### Entries provided

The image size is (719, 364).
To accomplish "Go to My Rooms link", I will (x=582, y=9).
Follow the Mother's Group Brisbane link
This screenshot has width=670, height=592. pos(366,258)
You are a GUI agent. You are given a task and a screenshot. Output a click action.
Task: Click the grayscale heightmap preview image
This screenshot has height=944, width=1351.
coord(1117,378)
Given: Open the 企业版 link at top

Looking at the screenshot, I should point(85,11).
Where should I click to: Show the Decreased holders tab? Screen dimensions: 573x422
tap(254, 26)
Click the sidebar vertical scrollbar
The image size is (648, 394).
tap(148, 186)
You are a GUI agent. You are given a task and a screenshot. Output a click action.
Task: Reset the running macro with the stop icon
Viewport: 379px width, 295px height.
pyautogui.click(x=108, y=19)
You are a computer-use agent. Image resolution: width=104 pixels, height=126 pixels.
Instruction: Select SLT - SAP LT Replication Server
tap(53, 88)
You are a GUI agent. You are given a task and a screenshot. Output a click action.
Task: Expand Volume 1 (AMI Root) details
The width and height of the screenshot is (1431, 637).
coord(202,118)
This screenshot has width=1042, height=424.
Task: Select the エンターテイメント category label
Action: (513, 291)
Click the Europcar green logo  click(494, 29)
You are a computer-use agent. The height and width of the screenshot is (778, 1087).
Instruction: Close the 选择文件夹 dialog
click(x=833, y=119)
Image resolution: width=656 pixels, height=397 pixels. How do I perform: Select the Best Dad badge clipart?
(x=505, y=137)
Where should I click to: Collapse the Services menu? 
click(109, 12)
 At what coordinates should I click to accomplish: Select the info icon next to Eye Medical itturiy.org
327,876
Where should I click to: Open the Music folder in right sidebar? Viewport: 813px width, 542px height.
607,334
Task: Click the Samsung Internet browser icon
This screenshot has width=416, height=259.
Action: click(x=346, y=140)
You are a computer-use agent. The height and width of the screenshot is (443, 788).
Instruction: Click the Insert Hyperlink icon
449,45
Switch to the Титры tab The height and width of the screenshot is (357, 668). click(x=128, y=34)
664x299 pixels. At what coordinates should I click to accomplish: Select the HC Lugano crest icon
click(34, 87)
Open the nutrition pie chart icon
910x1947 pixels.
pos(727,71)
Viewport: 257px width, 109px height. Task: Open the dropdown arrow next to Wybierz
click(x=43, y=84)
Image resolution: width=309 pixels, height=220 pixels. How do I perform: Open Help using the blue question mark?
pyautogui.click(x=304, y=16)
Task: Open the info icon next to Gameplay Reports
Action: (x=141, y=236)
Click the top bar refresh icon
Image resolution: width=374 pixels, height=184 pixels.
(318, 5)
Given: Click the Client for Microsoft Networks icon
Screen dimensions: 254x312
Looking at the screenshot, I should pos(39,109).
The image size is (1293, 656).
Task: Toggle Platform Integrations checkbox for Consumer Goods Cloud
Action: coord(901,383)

### Exercise details
Recast the records above as a Markdown table with the columns Row and Line, numbering each row and leaving out blank lines. Begin at the first line of the records and stop after the line that contains "This screenshot has width=670, height=592.".

### Solution to this task
| Row | Line |
|---|---|
| 1 | The image size is (719, 364). |
| 2 | To accomplish "Go to My Rooms link", I will (x=582, y=9). |
| 3 | Follow the Mother's Group Brisbane link |
| 4 | This screenshot has width=670, height=592. pos(366,258) |